Saved entries

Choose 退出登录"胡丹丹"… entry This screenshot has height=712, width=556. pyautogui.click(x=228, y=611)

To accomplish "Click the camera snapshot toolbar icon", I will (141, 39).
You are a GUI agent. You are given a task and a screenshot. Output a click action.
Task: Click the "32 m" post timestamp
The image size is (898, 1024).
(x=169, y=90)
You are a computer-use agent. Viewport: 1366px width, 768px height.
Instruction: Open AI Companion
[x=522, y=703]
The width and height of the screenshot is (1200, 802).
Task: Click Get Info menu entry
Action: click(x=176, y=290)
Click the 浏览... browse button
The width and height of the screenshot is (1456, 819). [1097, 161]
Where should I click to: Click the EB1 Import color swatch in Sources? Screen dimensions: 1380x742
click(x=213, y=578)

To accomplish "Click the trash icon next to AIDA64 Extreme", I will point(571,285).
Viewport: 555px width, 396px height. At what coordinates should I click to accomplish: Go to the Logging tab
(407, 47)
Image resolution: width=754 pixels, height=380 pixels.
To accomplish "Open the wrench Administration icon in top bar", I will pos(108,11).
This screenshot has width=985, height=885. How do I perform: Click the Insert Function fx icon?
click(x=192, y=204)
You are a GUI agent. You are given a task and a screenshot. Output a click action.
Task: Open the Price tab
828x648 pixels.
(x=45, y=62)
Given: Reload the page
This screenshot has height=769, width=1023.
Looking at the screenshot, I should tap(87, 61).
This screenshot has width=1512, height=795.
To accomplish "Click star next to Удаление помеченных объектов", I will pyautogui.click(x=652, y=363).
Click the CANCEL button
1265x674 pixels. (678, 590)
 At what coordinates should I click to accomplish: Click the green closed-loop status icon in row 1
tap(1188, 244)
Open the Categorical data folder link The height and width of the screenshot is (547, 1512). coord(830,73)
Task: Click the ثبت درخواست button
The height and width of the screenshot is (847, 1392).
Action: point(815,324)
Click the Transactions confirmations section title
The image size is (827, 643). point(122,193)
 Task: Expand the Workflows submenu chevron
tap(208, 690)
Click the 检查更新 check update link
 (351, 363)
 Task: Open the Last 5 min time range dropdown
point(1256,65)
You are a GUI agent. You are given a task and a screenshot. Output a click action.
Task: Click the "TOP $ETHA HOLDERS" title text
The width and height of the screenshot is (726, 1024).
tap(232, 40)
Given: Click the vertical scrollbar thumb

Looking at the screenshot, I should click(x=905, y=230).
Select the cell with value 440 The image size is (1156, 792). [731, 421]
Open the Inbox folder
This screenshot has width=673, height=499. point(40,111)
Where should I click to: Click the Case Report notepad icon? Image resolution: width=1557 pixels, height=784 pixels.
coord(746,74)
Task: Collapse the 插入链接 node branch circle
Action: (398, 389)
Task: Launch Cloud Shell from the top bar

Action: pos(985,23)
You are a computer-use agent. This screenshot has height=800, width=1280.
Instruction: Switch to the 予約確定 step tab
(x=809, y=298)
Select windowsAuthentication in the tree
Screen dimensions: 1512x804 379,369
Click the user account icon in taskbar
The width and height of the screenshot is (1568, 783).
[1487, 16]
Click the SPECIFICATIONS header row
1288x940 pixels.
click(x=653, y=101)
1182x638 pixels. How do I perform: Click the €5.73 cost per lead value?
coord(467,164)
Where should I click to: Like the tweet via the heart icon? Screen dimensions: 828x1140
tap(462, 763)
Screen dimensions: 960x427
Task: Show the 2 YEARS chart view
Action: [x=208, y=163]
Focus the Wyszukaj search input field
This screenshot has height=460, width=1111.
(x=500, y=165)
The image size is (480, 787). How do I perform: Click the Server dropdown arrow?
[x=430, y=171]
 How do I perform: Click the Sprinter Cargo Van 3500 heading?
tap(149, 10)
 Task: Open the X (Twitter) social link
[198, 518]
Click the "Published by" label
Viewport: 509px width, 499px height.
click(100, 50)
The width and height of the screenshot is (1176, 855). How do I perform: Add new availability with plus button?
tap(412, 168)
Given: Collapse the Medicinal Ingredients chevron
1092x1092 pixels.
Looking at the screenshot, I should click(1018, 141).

» **Task goal**: Search the data for the string "next" and copy each line where it appears.

» **Worked solution**:
To accomplish "Click the trash icon next to AIDA64 Extreme", I will point(571,285).
To accomplish "Click star next to Удаление помеченных объектов", I will pyautogui.click(x=652, y=363).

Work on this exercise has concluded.